━━ TRECHO SELECIONADO

São Paulo, domingo, 27 de fevereiro de 2005

Texto Anterior | Próximo Texto | Índice

ARTIGO

O ícone branco do Ocidente

CARLOS HEITOR CONY
COLUNISTA DA FOLHA

Alguns papas tornaram-se notáveis e influenciaram decisivamente a história da civilização universal, que em muitos lances se confunde com a própria história da igreja. Papas que dirimiram questões diplomáticas e políticas, sagraram e consagraram reis e imperadores, dividiram terras, formaram países e criaram nações.
Com a complexidade do mundo moderno, não o mundo contemporâneo, mas o mundo surgido com a Reforma de Martinho Lutero (1483-1546), o papado foi perdendo esse papel. Como disse Stálin, "o papa não tem divisões nem arsenal nuclear".
O sociólogo Andrew M. Greeley comentou que, "paradoxalmente, foi o fato de perder o seu tradicional papel político e diplomático que acabou valorizando o papa perante os donos temporais da Terra: sua liderança religiosa, pura e simples, acabou por ter enorme impacto político".
No caso de Karol Wojtyla, ele nada precisou fazer para criar este impacto no cenário mundial e até certo ponto mudar a história do século 20.
Ainda em 1978, ano em que João Paulo 2º assumiu o comando da Igreja Católica, o filósofo marxista Laslek Kolakowski acentuou que a eleição de "um papa polonês é a primeira brecha aberta na partilha do mundo feita em Ialta" (fevereiro de 1945).
Brecha que o próprio João Paulo 2º foi abrindo, inicialmente sozinho, depois em aliança com o governo Reagan, que teve seu último episódio com a queda do Muro de Berlim.
Bastava este lance para colocar o atual papa no topo da lista dos grandes personagens do século passado.
Acima e além do papel que desempenhou na história de nossos dias, seu papel mais importante, obviamente, é como chefe absoluto da igreja, que é absolutista mesmo, nunca se vestiu de democrática, atua em dimensão e tempo próprios, o que fez dela a instituição mais antiga do Ocidente e, até agora, ainda a mais sólida.

━━━━

- **INSTRUÇÃO DADA**:
Dê seguimento ao artigo sobre João Paulo 2º e o papel do papado na história, começando logo depois da última frase.

━━ INFORMAÇÕES REGISTRADAS

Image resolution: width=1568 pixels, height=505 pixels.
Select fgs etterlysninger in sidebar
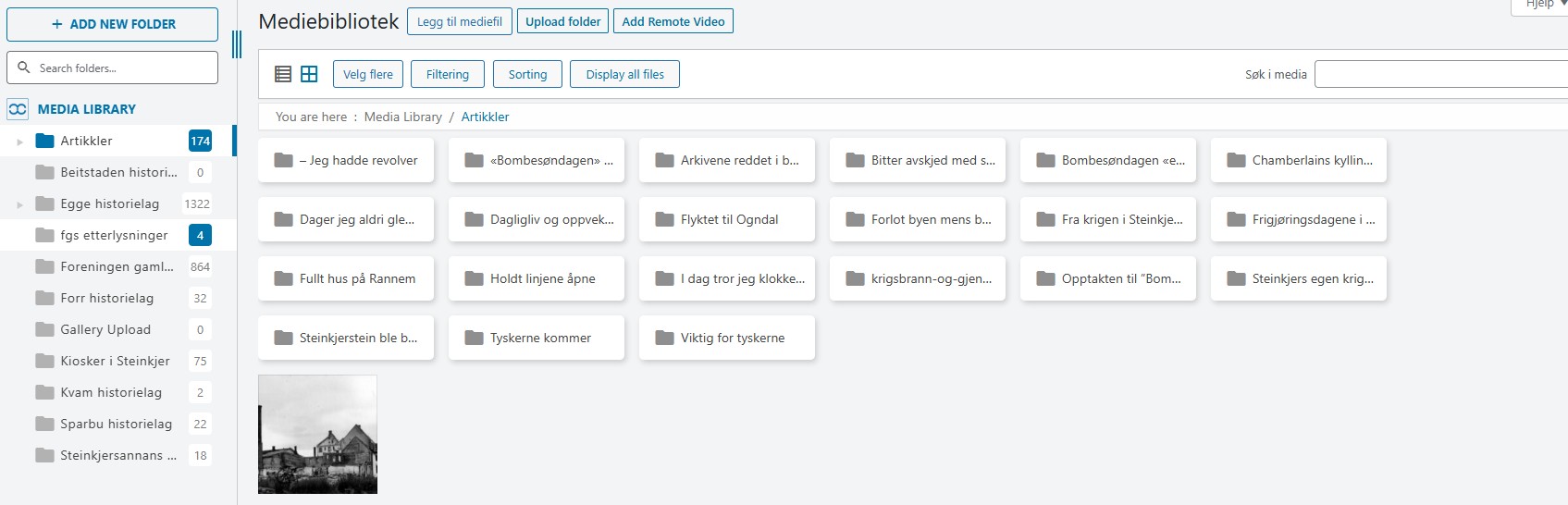(114, 235)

━━━━

- **RESPOSTA ESPERADA**:
Igreja do Silêncio
Essa solidez, ameaçada por cismas desde o século 1º de nossa era, encontrou em João Paulo 2º um escudo que se forjou não apenas na tradição apostólica de 2.000 anos, mas na formação que podemos considerar granítica de sua personalidade de eslavo, vinda da Igreja do Silêncio que, em alguns momentos, repetiu a clandestinidade das catacumbas, quando os cristãos cavavam com as próprias mãos o refúgio onde pudessem praticar seu culto, colocado fora da lei pelos imperadores de Roma.
Nada de admirar que Karol Wojtyla resultasse num papa conservador, disposto a "conservar" o que, na formação e no processo da humanidade, merece ser conservado. Nem fazia sentido adotar a palavra da moda, "progressista", uma vez que era líder espiritual de uma religião cujo núcleo inamovível, com o qual atravessou 20 séculos, estava formado e firmado na tradição apostólica.
Como escrevi há pouco, comentando declarações de um cardeal brasileiro a favor da renúncia do papa, a igreja não é uma novela de TV que quando cai a audiência muda de autor, de atores, de trama, de cenário, de vestuário e de iluminação para reconquistar os pontos perdidos.
Um papa que não teme perder "audiência" ao lembrar a todos os católicos a existência do Inferno, a presença do demônio no cotidiano das pessoas, o sexo como instrumento da procriação, e ao condenar repetidamente o aborto e algumas reivindicações de minorias sexuais. Papa que antes de mais nada é um homem de oração, um padre que sabe e gosta de batizar crianças.
(Parêntese pessoal: em 1974, em Veneza, entrevistei o cardeal Albino Luciani, patriarca daquela cidade, mais tarde João Paulo 1º. Sabendo que Veneza era um celeiro de futuros papas, perguntei-lhe como se sentiria se fosse eleito para o trono de são Pedro. Ele sorriu -seria chamado de "papa-sorriso" porque estava sempre rindo- e respondeu: "Eu gosto de batizar crianças e lá em Roma não sabem mais fazer isso".)

"Hipoteca social"
Conservador até a medula, João Paulo 2º desagradou a numerosas alas do clero e dos fiéis, mas soube dar seu recado de forma esplêndida num de seus primeiros pronunciamentos: "O capital exige uma hipoteca social". Com seis palavras, fez o resumo de uma encíclica inteira, a "Rerum Novarum".
Independentemente de sua liderança religiosa, de sua atuação na cena política e diplomática, João Paulo 2º tornou-se o personagem mais conhecido, reconhecido e de certa forma o mais importante do nosso tempo, acima e fora dos diversos credos que dividem a humanidade.
Apesar do estilo pétreo que imprime a seu pontificado, formou-se um consenso a seu respeito, devido talvez à sua biografia, à sinceridade de suas convicções, e, por que não dizer, ao seu visual, que até mesmo em sua decadência física, fazem dele o ícone branco do Ocidente.


Texto Anterior: Vaticano: Analista vê declínio da influência do papa
Próximo Texto: Opinião: Por que a ONU é importante?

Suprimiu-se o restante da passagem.